Après deux ans de travaux, le pont de Malombo entre en service

Construit pour un coût global de plus de 9,15 milliards de FCFA, le pont sur le fleuve Nyong à Malombo a été inauguré le 5 août 2026 par le ministre des Travaux publics, Emmanuel Nganou Djoumessi. Au-delà de la sécurisation des traversées, cette infrastructure doit fluidifier les échanges entre les départements du Nyong-et-Kellé et du Nyong-et-So’o et soutenir le développement économique local.
Deux ans après le lancement des travaux, le pont sur le fleuve Nyong à Malombo est officiellement entré en service. L’ouvrage, réalisé sur instruction du président de la République, Paul Biya, a été inauguré le 5 août 2026 par le ministre des Travaux publics, Emmanuel Nganou Djoumessi.
Entièrement financée par le Budget d’investissement public du ministère des Travaux publics, l’infrastructure représente un investissement de 9,15 milliards de FCFA. Les travaux proprement dits ont mobilisé 8,63 milliards de FCFA TTC, auxquels s’est ajouté un avenant de 522,71 millions de FCFA. La mission de contrôle, assurée par le groupement INTEGC/General Engineering, a coûté 752,95 millions de FCFA TTC, tandis que les travaux ont été exécutés par China First Highway Engineering Company (CFHEC).
Conçu pour améliorer durablement la mobilité dans cette partie du pays, le pont comprend deux voies de circulation de 3,5 mètres chacune et deux trottoirs d’un mètre destinés aux piétons. L’ouvrage est complété par 960 mètres de voies d’accès, aménagées avec une chaussée revêtue, des accotements stabilisés ainsi qu’un dispositif de drainage comprenant fossés, dalot de décharge et ouvrages d’assainissement.
Un levier pour les échanges économiques
Au-delà de l’amélioration des conditions de circulation, le pont constitue une infrastructure stratégique pour le désenclavement des territoires. Il assure désormais une liaison permanente entre les départements du Nyong-et-Kellé et du Nyong-et-So’o, facilitant le transport des personnes et des marchandises, tout en améliorant l’accès des populations aux services de santé, d’éducation et aux marchés.

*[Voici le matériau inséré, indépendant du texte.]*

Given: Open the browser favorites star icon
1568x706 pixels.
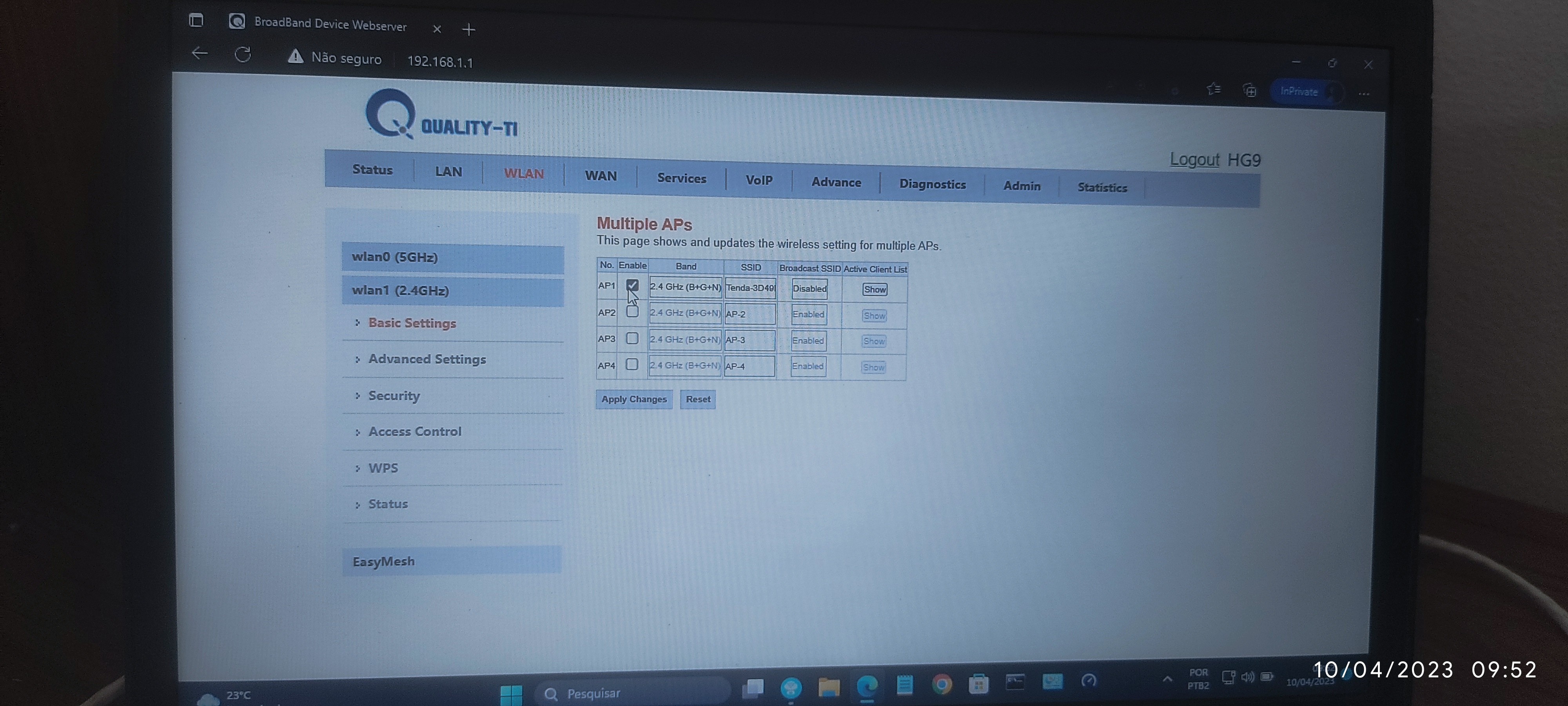Looking at the screenshot, I should [1213, 89].

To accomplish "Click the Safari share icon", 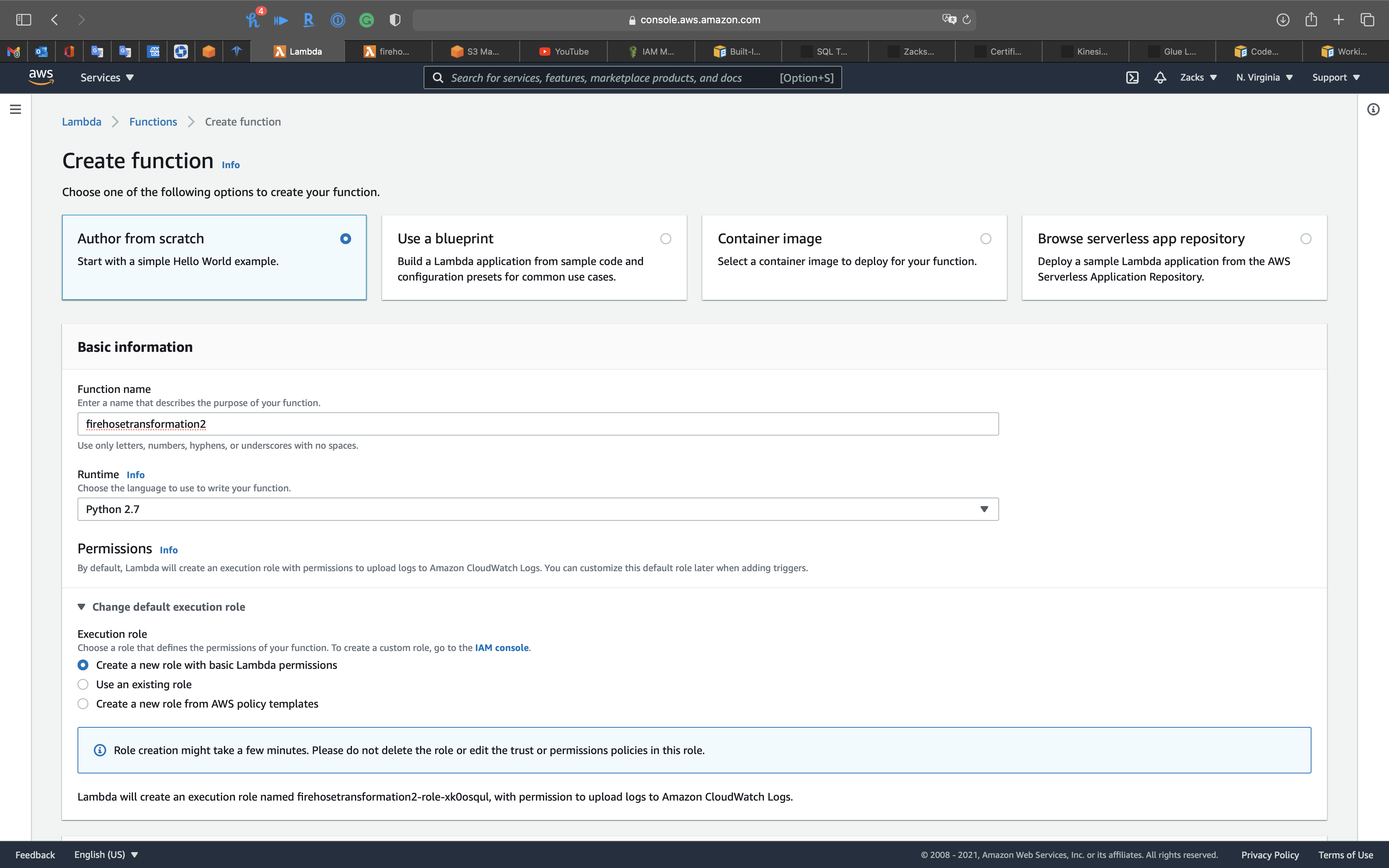I will tap(1311, 19).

Pour les habitants de Malombo, l’ouvrage met surtout un terme aux traversées à risque du fleuve. « Ma joie est indescriptible. Il fut un temps où nous faisions traverser les populations en pirogue. Ce pont redonne de l’espoir », témoigne Thierry Manka, riverain.
Le ministre des Travaux publics a rappelé que le site était autrefois régulièrement marqué par des drames liés aux naufrages. « Jadis, nous nous retrouvions ici pour écouter les plaintes des familles ayant perdu des proches engloutis par les eaux ou pour suivre l’évolution des travaux », a-t-il déclaré, soulignant que cette époque est désormais révolue.
Des retombées locales
Selon le maître d’ouvrage, le chantier a également produit des effets économiques immédiats. Près de 85 emplois directs ont été créés durant les travaux, dont une cinquantaine au bénéfice des populations riveraines.
Avec sa mise en service, le pont de Malombo s’inscrit dans la stratégie gouvernementale de modernisation des infrastructures routières. Au-delà de la sécurisation des déplacements, l’ouvrage est appelé à renforcer l’intégration des bassins de production, à réduire les coûts de transport et à soutenir les échanges économiques entre les deux départements.